As the financial future of our fair city hangs in the balance, it seems that Mayor Dave Bing is pulling out every stop he can to free up some money. This is understood, but unfortunately, it seems that with this huge budget deficit, Detroiters are in danger of losing some of the signature events and holiday traditions that we look forward to each year. According to the Detroit Free Press, on Friday, Mayor Bing announced that “the city is unable to sustain the public safety and public works costs associated with regional events held in the city beyond this year’s fireworks without outside help.” Bing has already appealed to Wayne, Oakland and Macomb counties along with the Michigan State Police, to assist in funding the 54th Annual Target Fireworks, scheduled for June 25 and costing an estimated $700,000.
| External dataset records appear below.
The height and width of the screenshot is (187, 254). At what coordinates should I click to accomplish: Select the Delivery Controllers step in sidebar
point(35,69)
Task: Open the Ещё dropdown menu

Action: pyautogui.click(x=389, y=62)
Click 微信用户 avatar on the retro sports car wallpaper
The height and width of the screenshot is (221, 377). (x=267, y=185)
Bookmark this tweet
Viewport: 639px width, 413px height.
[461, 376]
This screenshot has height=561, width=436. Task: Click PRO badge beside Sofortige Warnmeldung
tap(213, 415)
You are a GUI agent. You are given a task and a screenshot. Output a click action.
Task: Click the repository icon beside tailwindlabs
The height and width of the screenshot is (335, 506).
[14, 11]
“The city’s current fiscal operating structure, starting with the budget as approved for fiscal year 2012-13 on July 1, no longer includes the costs for these regional events,” according to a statement from the mayor’s office. “As such, we will actively engage the Parade Company and our regional partners to discuss the financial sustainability of events like the fireworks and the Thanksgiving Day parade in the future.”
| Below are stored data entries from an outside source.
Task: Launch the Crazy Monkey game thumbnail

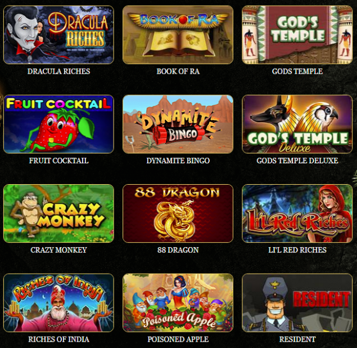Action: (58, 213)
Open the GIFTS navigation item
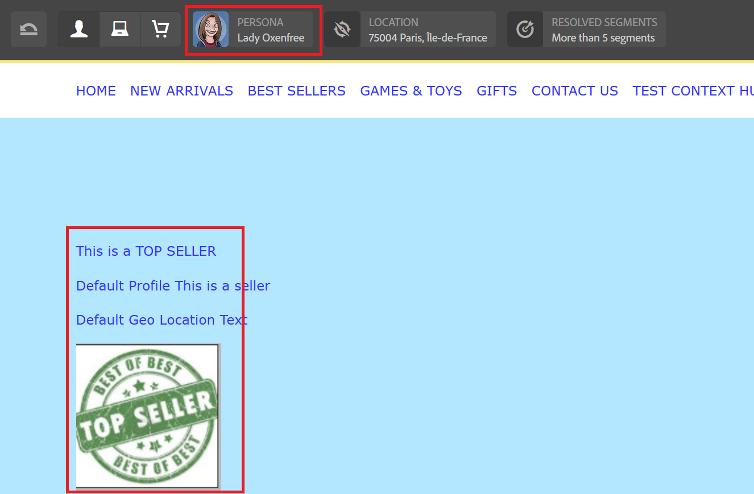This screenshot has height=494, width=754. 497,91
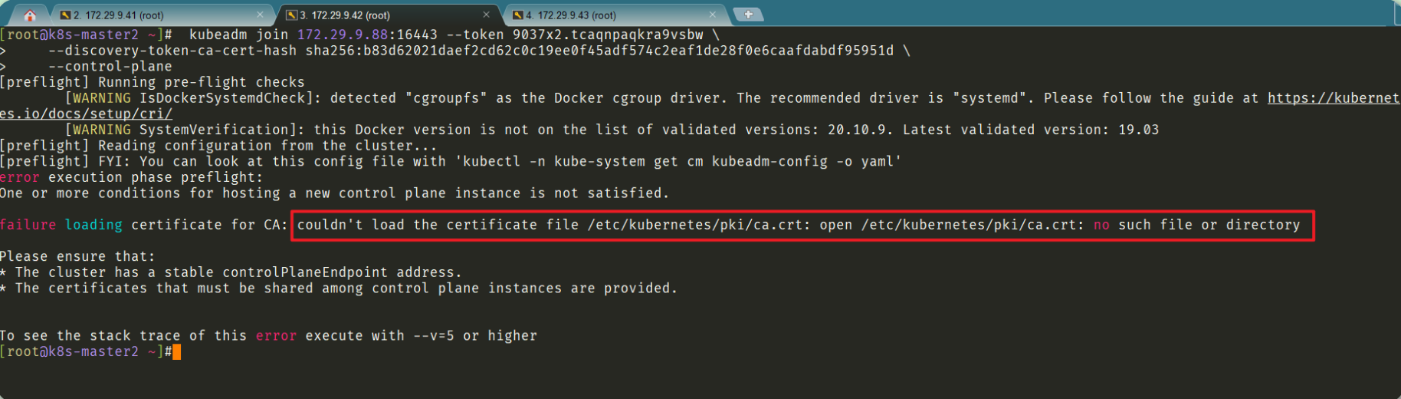Close the 172.29.9.42 (root) tab
The image size is (1401, 399).
[486, 15]
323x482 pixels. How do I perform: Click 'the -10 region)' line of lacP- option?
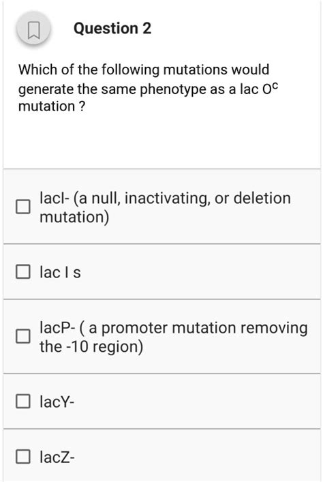(91, 347)
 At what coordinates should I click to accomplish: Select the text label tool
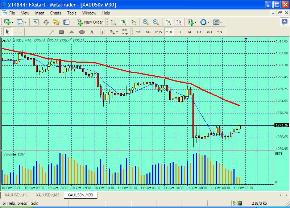(x=92, y=32)
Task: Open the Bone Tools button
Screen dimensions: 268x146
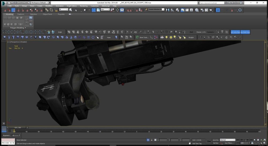Action: tap(143, 38)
In contrast to this announcement, Tony Michaels, President and CEO of the Parade Company—-which puts on both the Thanksgiving parade and the Fireworks—- insisted that the Fireworks and also the 86-year tradition of the Thanksgiving Parade will continue on, despite Michaels’ admitted involvement in the city’s desperate plea to various counties for help with this year’s fireworks. All three county sheriff’s offices have also agreed to send deputies and reserves to help with crowd control and other public safety needs at the fireworks, but they are expecting future reimbursement.
However, Bing seems to be a little vague when it comes to the repayment of outside law enforcement, stating that some regional law enforcement assistance was “in-kind.” Detroit is paying a portion of the regional law enforcement assistance “through an amendment to an existing grant,” according to Bing’s statement.
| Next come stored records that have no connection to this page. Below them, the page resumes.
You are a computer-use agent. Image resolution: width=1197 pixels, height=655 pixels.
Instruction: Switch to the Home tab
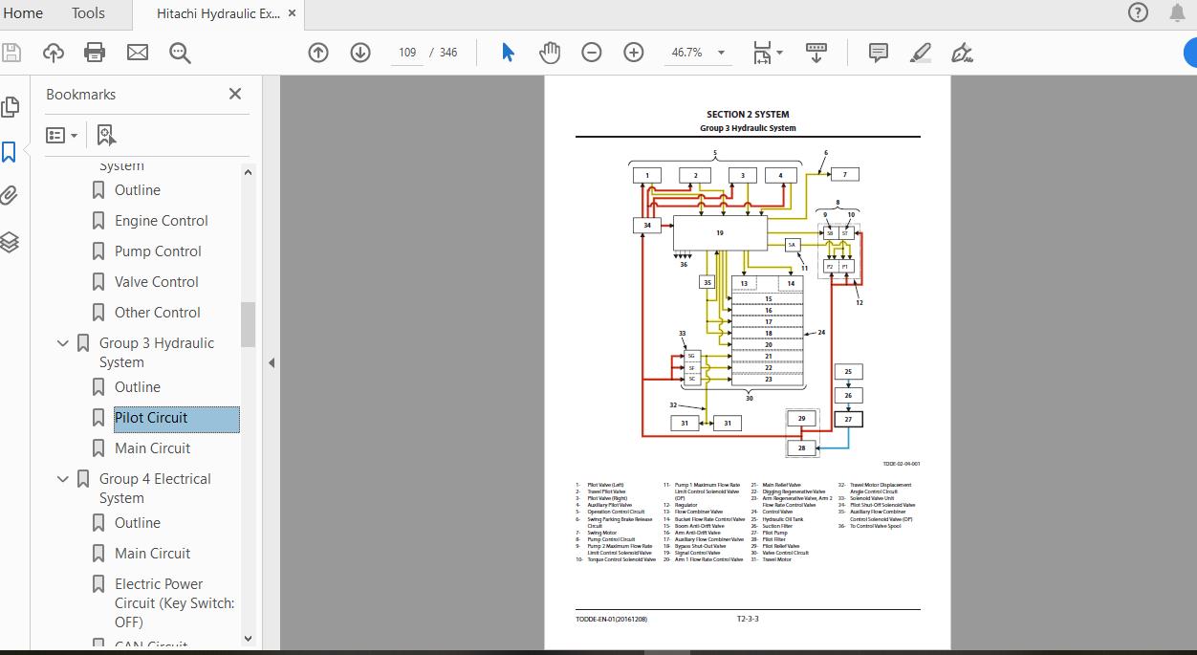point(23,12)
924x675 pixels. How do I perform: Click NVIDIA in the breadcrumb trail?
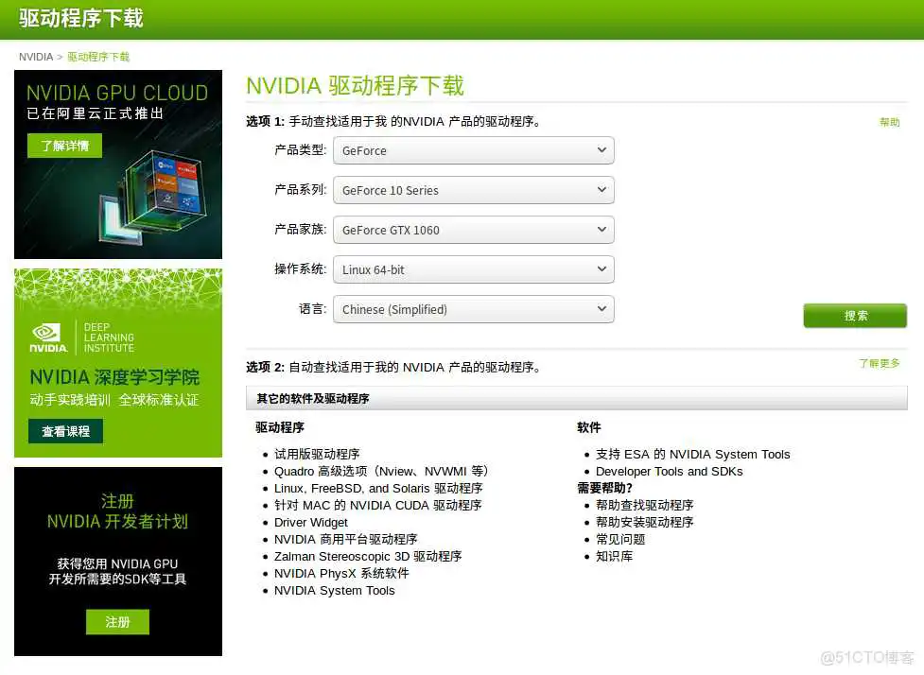(35, 57)
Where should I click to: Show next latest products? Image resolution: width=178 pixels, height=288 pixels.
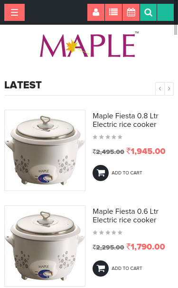tap(169, 89)
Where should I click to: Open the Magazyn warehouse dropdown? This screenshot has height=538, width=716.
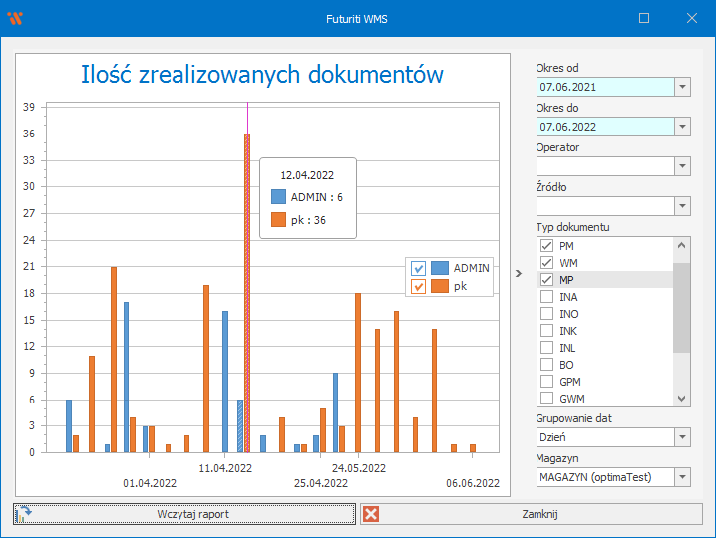coord(682,477)
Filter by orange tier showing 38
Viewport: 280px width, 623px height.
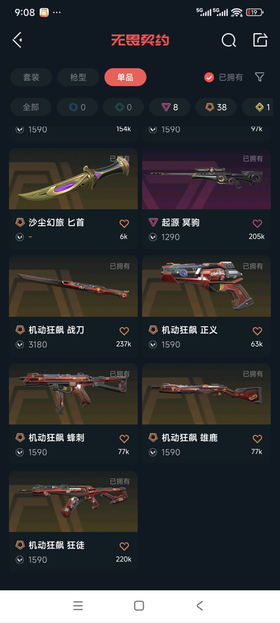pos(216,107)
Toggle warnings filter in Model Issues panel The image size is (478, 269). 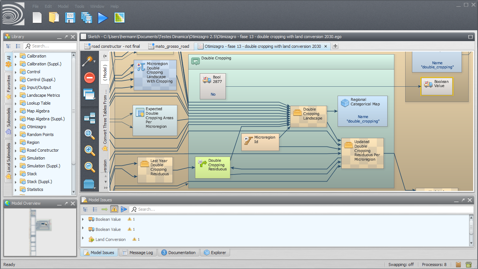[x=114, y=209]
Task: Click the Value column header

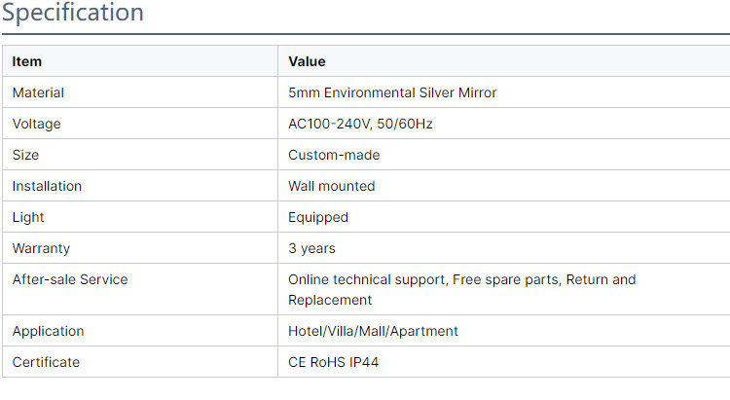Action: pos(307,61)
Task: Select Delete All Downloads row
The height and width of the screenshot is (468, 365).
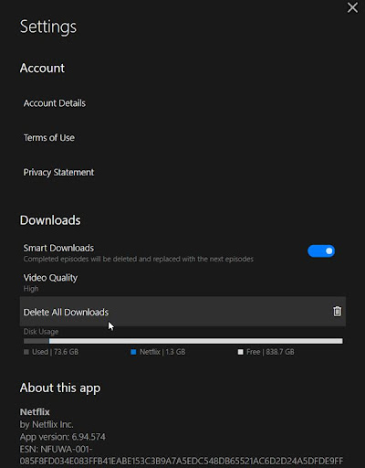Action: 183,312
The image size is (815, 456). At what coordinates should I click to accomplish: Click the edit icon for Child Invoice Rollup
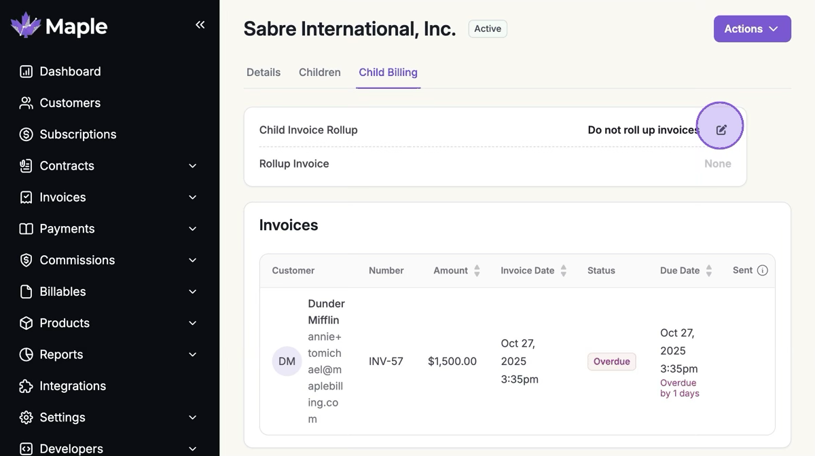tap(721, 130)
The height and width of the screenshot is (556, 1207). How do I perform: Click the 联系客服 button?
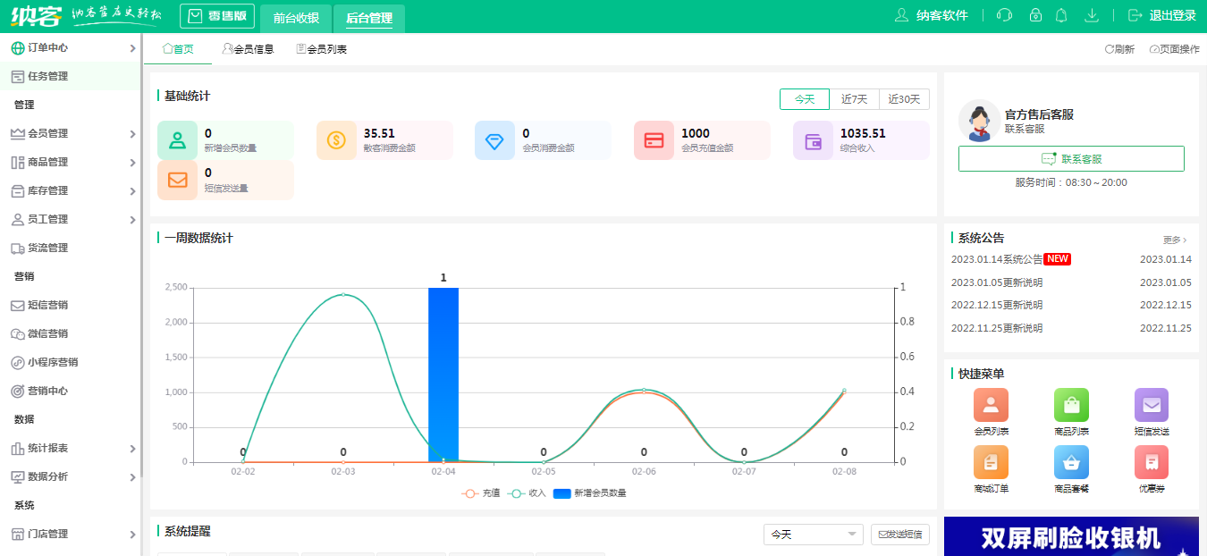point(1071,159)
“If there wasn’t any funding available, I don’t think we would be able to pick up that because our budgets are shrinking, too,” said Macomb County Sheriff Anthony Wickersham.
Michaels said the Parade Company would work on a solution through meetings with the state, city and the three counties if funding for law enforcement needs for future events remains uncertain.
We all know Detroit is facing hard times, but I definitely think it would be a bad idea for Bing to not pay back law enforcement from other counties for doing us the favor of providing security at our city’s fireworks. In my personal opinion, law enforcement is not the area where we need to save money so hopefully, other corners can be cut to keep the Thanksgiving Parade and Fireworks in operation. All in all, I hope Bing has a plan!! Nevertheless, let’s enjoy what may be Detroit’s last Target Fireworks Celebration on Monday, June 25, 2012, and let’s all throw some good vibes in the air for this year’s Thanksgiving Parade!